James and I were preparing for the birthday shindig earlier this month, making sure we had plenty of trashcan punch to keep our friends a bit saucy and enough tasty treats for everyone. I reminded him that some of the attendees, including my sister, brother-in-law, and other friends, are vegetarians. He said “Oh yeah. Let’s chop up some vegetables for them.”
The vegetarians in the audience are surely familiar with this type of “accommodation.” Your life choices are represented at random events with a pile of grapes or a little bowl of black olives. Or you get handed a bowl of an uninspired, 2-ingredient salad that took thirty seconds to throw together, while everyone tears into large hunks of barbecued meat that mercilessly still look like the original animal.

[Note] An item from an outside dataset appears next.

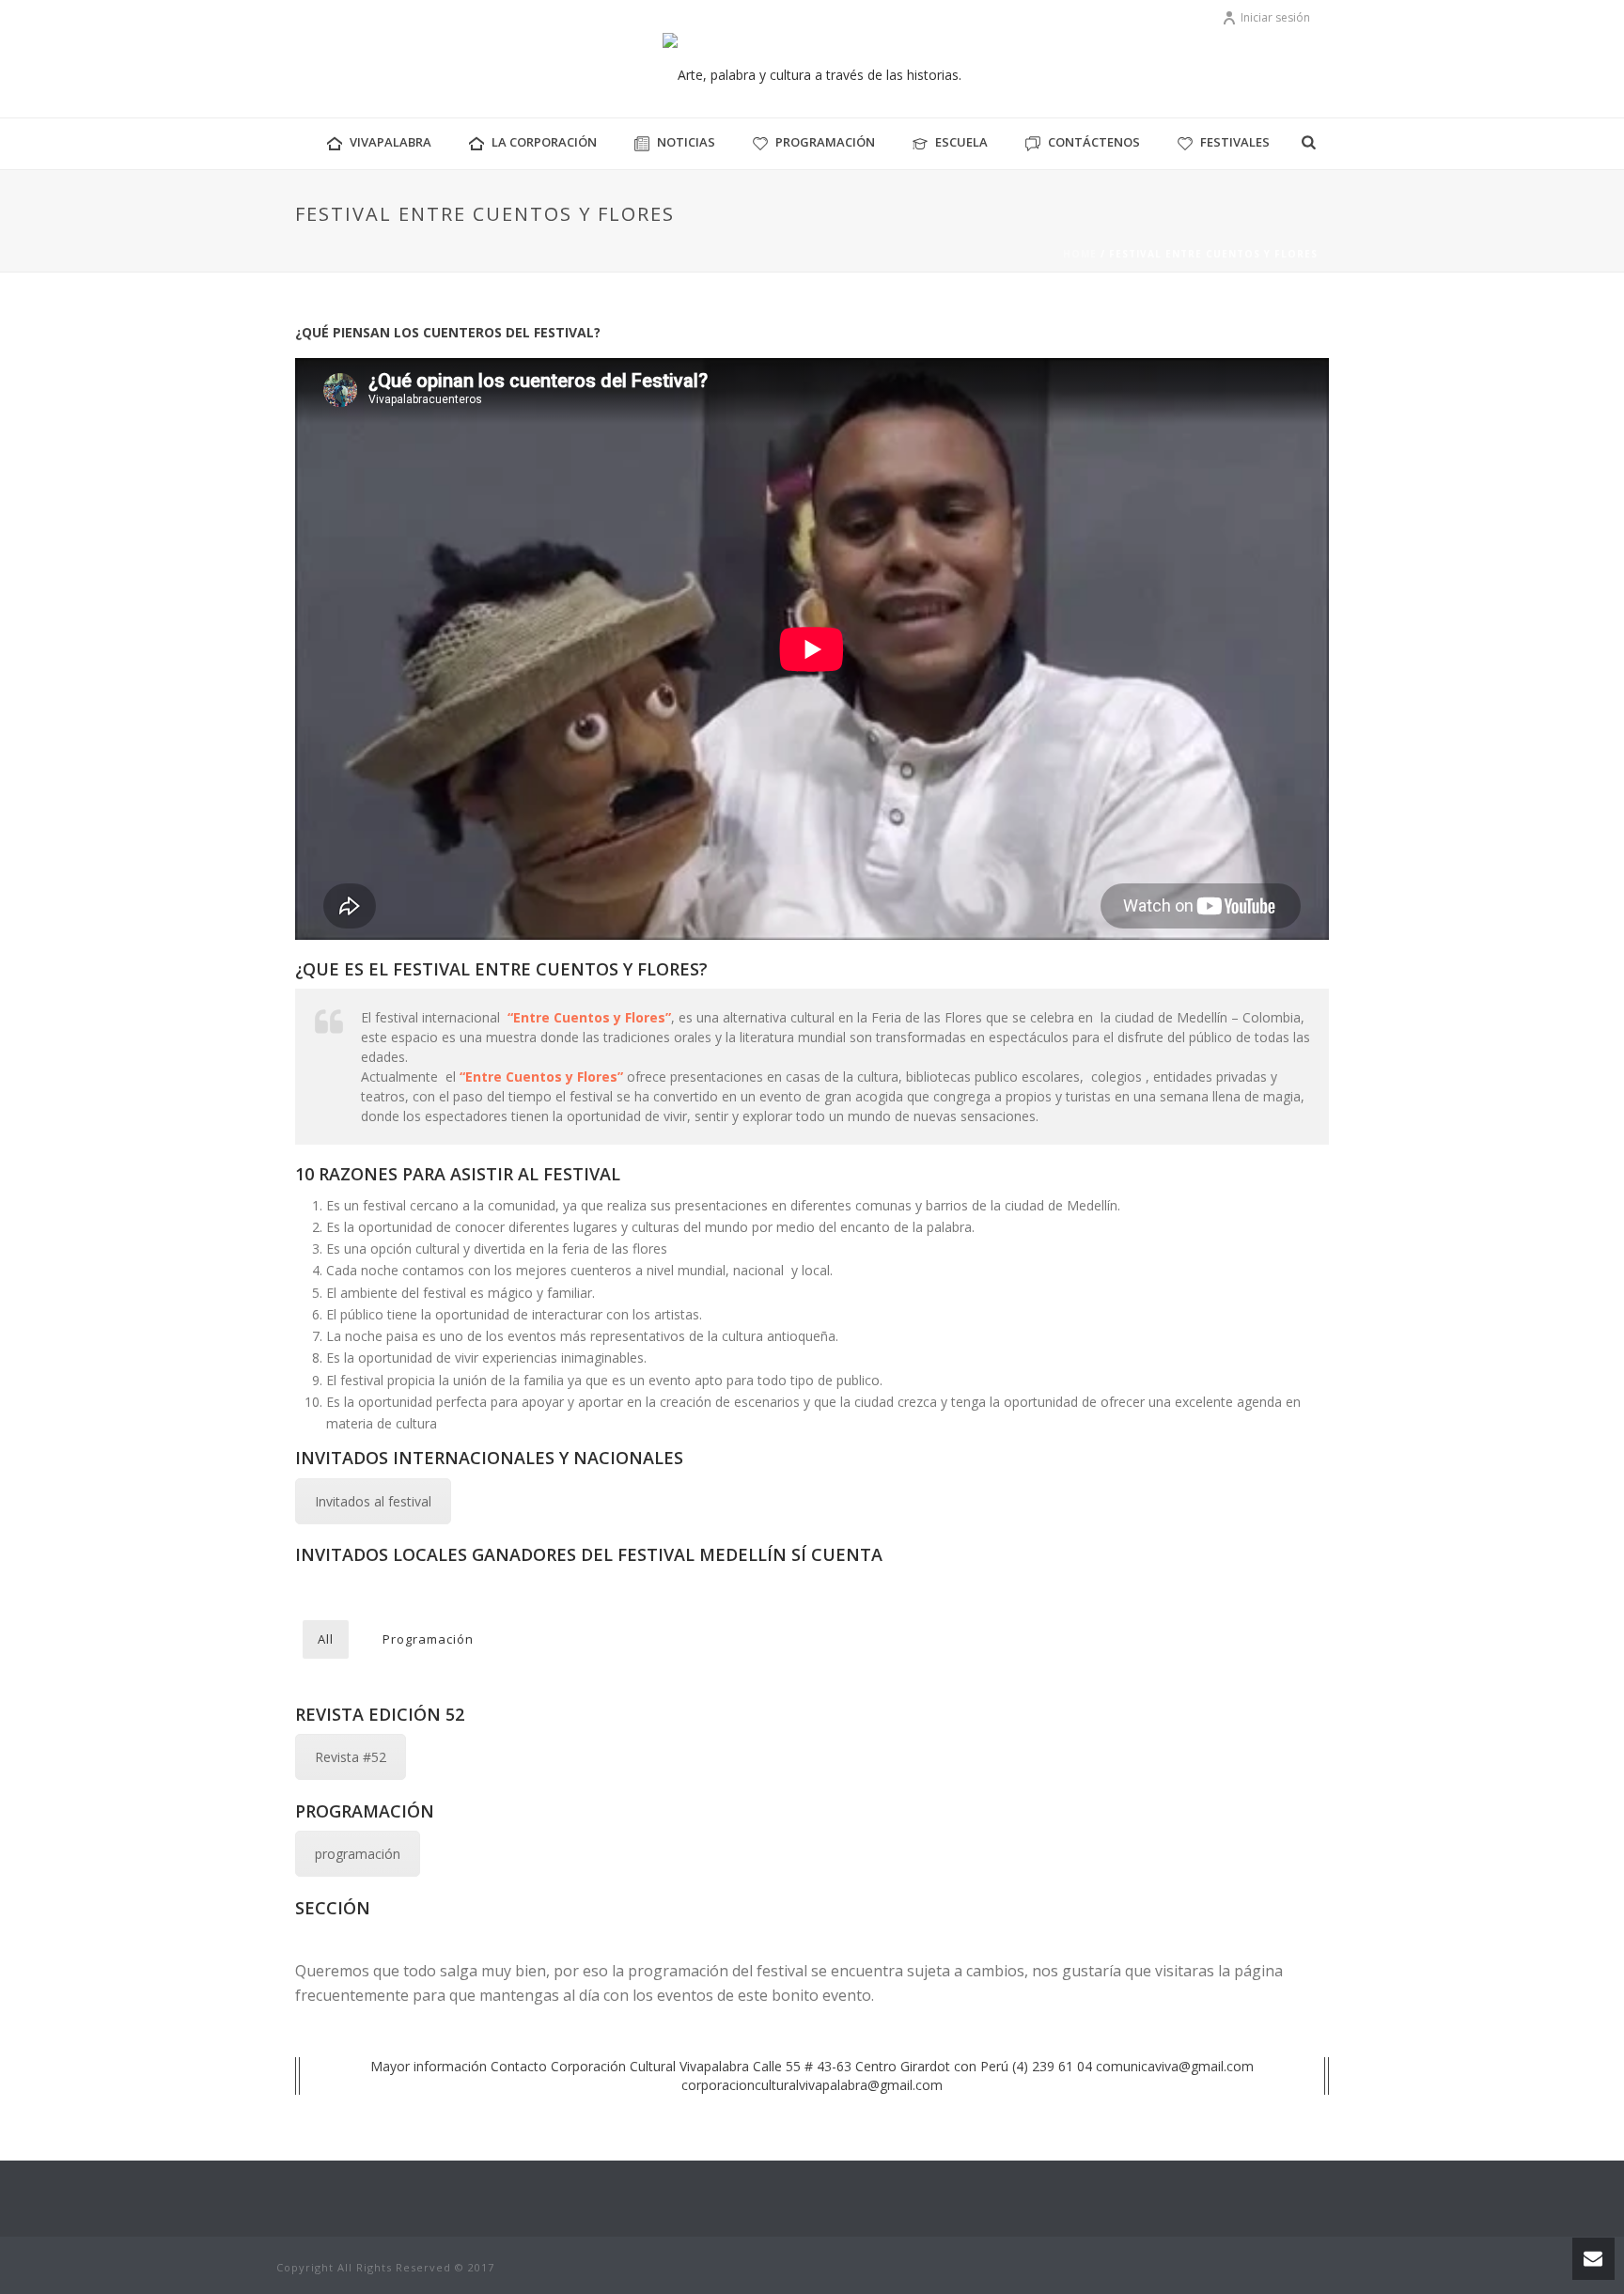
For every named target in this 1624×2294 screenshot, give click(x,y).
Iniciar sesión (1275, 17)
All (326, 1639)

I told James “No way, man. We have to make something good. We’re not going to leave a little pile of celery out for them to nibble on, like they’re a litter of bunnies that we found under the back porch. “
So we made a delicious dip from soy chorizo, salsa, and vegetarian refried beans, along with a spicy cheese dip and a mountain of cheese pizza rolls. Nailed it.
I’m always fascinated by the motivations of the inspired vegetarian. The reasons seem to be varied from person to person, usually some mix of compassion for the animals who take a boltgun in the forehead to give us that Big Mac, or religious beliefs, or for the health benefits, or simply because they don’t like chewing on something that closely resembles their own thigh.

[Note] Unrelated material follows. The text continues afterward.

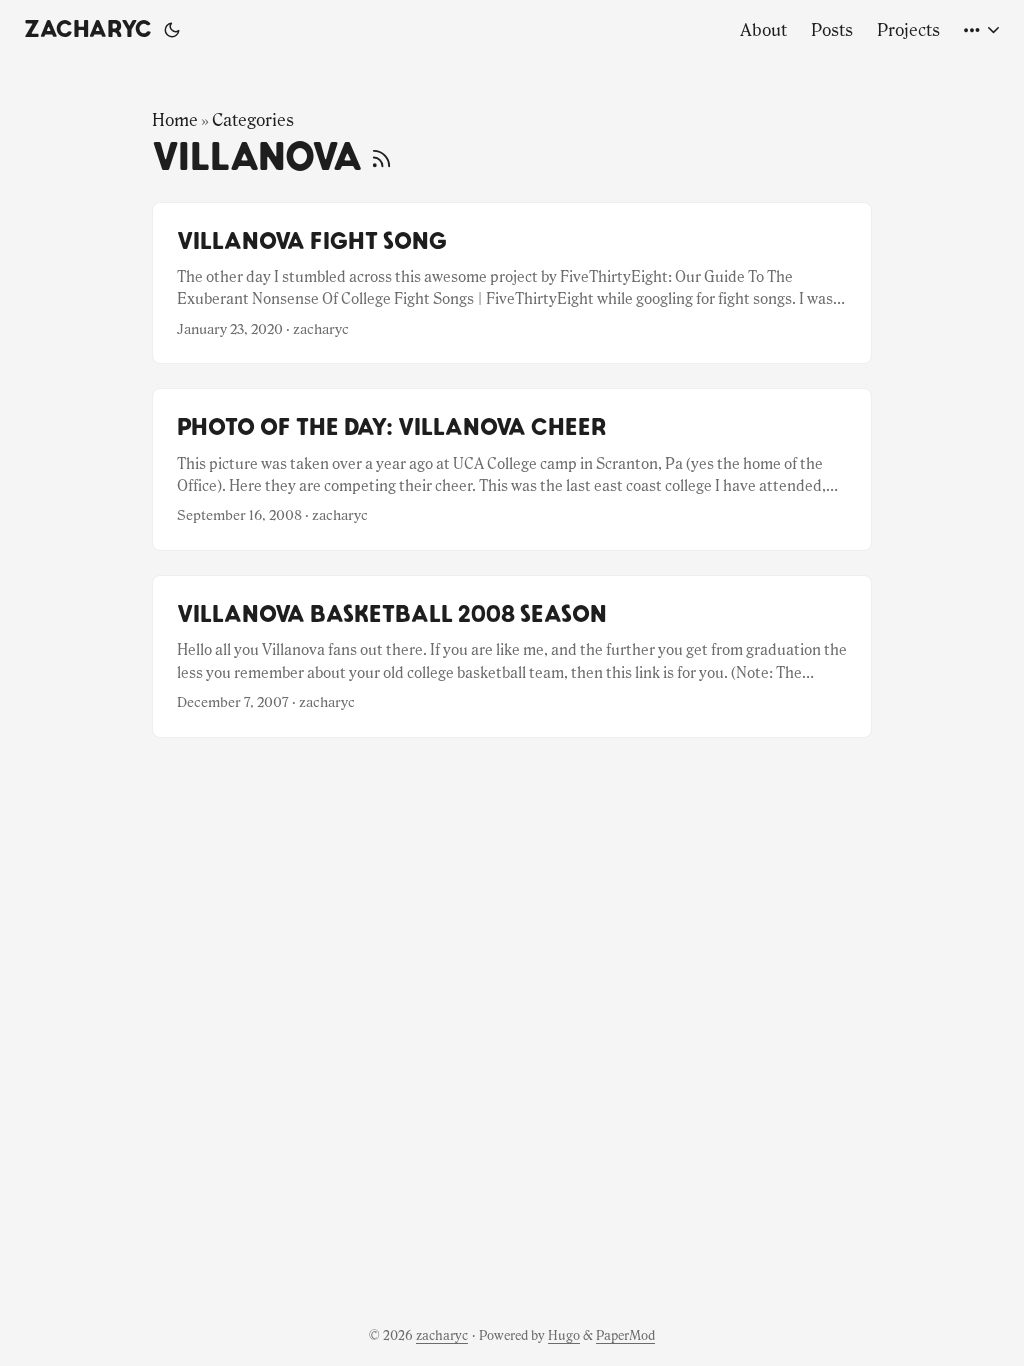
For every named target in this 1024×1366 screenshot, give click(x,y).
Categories (253, 120)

Now don’t get me wrong. I’m a vegetarian accommodater, but I’m also a meat eater. I support anyone’s choice on what they want to stick in their mouth, but I also have a love affair with beef jerky, smoked meats, and big fat juicy steaks. If I were hungry enough, I’d hit a beaver in the forehead with an arrow just to see what he tastes like on the grill, wrapped in bacon, brushed with a little-based soy marinade and maybe some caramelized onions.
The compassion-based vegetarians make the most sense to me. I can see their point – that they don’t want to support this industry of raising critters in tiny pens, in horrible conditions, pumping them full of hormones, just to slaughter them in some tremendously terrible way. I think if more of us were required to visit these farms and slaughterhouses, that we’d see bean burrito, quinoa, and tofu product sales go through the roof.
I notice that we mostly eat the ugly animals. The otter, with his little human hands and adorable whiskery face, is permanently exempt from the dinner plate based on cuteness alone. But what if they happen to taste amazing? You might be super conflicted if Otter Fajitas were the best thing ever. Or Koala Bear Dumplings.
The one exception to this is the deer. That seems to be the one super-adorable critter that we’ll go ahead and eat. After watching Bambi as a kid, I was super Pro-Baby Deer and did not root for the Hunter. But then when I had my first taste of venison stew, I guess my priorities shifted over to deliciousness over compassion. I may revisit Bambi again and see if it pulls me back to the Pro-Baby Deer side of things.
I’m conflicted. And all this talk about food is making me hungry.